Dean pulled the SUV over to the curb one block away from the location. He looked at Jaz and she returned his look with a grim smile. He knew she couldn’t give him any guarantees Jo would be safe. He wanted them anyway.
They were both startled when the timer on Jaz’s phone went off signifying the end of the hour. Dean tapped the phone to redial the number. Dean’s phone buzzed as the call rang through to the other side. It was plugged into the box on the dash and they each had a set of ear buds to hear the call while it was patched through the system. Dean waited for their mysterious caller to pick up on the other end.
He tried to sound calm and took a deep breath before he spoke, “Hello, Dean here.”
“Well, well. Your call is prompt. I like that,” the electronically altered voice responded. “Do you have the idol?”
“Let me talk with Joanna,” Dean said. “I have it, but we go no further until you prove to me she’s alive and unharmed.”
“You are in no position to bargain, Mr. Flynn.”
“Neither are you. Let me talk to her,” Dean said as he flinched. Jaz had gone
over the need to continue to request proof of life throughout the process. They had to keep Jo alive through the exchange. It was an important part of their plan.
“Very well. I will fetch her.” There was a pause and Dean looked over at Jaz who was leaning over the computer in her lap, tapping keys and watching the screen. She saw him looking over at her and she made a stretching and pulling motion with the fingers of both hands. He needed to keep the caller on the phone longer for the trace to work.
There was some noise of someone fumbling with the handset of the phone on the other end and then he heard Jo’s voice.
“Daddy, are you there?”
“I’m here, Jo. We’re going to get you out of this. Just hold on. Alright?” Dean said.
“Alright, I will,” Jo answered. There was more fumbling on the phone again and then the garbled voice returned.
“There, you have your proof she’s still alive. Now you are going to do exactly what I say. You will bring the idol, alone, to site of the Errington building fire. Wait by the construction entrance gate for further instructions. You have ten minutes to get there. Your time starts now.”
“If you don’t bring Jo, we don’t give you the idol,” Dean blurted out to try and keep them on the line. There was nothing but a click as the caller hung up.
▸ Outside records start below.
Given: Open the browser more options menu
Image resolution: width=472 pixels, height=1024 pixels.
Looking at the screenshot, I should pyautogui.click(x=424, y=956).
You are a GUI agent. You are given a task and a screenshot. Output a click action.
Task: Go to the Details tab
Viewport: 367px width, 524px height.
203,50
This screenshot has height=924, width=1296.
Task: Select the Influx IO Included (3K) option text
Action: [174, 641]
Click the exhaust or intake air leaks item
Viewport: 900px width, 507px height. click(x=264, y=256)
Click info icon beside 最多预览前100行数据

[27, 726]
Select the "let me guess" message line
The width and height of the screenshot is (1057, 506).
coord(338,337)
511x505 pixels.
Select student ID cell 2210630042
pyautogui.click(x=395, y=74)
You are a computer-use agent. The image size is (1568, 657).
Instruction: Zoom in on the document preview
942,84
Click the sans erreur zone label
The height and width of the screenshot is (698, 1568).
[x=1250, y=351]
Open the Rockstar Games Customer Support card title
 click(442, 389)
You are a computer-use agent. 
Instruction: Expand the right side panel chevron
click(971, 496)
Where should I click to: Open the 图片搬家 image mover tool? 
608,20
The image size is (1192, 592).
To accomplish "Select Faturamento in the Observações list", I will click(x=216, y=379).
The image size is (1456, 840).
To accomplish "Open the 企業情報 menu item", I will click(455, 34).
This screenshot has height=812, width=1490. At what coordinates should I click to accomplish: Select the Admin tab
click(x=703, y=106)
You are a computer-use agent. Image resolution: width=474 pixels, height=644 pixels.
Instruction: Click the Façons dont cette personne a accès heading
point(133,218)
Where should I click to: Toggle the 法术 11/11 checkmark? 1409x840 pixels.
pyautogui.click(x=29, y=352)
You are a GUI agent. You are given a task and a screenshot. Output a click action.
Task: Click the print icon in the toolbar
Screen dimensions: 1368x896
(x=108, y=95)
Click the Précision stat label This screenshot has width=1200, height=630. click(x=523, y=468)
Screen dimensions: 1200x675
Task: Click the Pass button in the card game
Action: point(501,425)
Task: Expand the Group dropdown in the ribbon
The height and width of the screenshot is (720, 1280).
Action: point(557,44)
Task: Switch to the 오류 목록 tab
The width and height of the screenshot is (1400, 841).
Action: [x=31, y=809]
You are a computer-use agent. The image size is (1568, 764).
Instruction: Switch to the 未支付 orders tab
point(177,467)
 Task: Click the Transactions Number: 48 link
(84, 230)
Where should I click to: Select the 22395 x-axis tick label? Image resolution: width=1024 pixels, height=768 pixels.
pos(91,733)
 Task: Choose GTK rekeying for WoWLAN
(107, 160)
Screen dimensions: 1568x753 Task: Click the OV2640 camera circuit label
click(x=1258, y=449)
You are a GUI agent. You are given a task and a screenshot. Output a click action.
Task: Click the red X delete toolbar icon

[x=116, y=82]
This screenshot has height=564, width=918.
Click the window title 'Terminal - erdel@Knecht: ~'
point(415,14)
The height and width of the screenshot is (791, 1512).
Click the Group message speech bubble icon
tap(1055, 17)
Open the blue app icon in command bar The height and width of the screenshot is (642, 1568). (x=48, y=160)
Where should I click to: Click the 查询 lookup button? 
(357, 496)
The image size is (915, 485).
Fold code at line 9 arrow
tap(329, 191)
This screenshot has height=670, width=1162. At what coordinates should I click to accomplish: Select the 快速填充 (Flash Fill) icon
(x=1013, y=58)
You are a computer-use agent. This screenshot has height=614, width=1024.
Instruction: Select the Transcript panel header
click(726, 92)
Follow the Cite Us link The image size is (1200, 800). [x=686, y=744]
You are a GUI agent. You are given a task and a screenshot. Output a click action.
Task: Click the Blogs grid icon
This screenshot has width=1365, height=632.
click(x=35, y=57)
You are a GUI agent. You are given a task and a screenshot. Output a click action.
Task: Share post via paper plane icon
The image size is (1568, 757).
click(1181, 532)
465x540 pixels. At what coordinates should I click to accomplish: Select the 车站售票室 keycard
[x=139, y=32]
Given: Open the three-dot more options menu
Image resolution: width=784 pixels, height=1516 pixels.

Dean looked over at Jaz and breathed a sigh of relief as she pumped her fist and gasped “Yes! We’ve got her.”
“Really?”
“Yep, they are here in the storage facility, just ahead of us,” Jaz said. “Pull the SUV up next to the fence. We can get on the roof and climb over to get inside. We’ve got to hurry. He will have to leave soon to get to the construction site in time to make the exchange. We have to catch them outside of the unit.”
“Can you tell which unit they’re in?” Dean asked.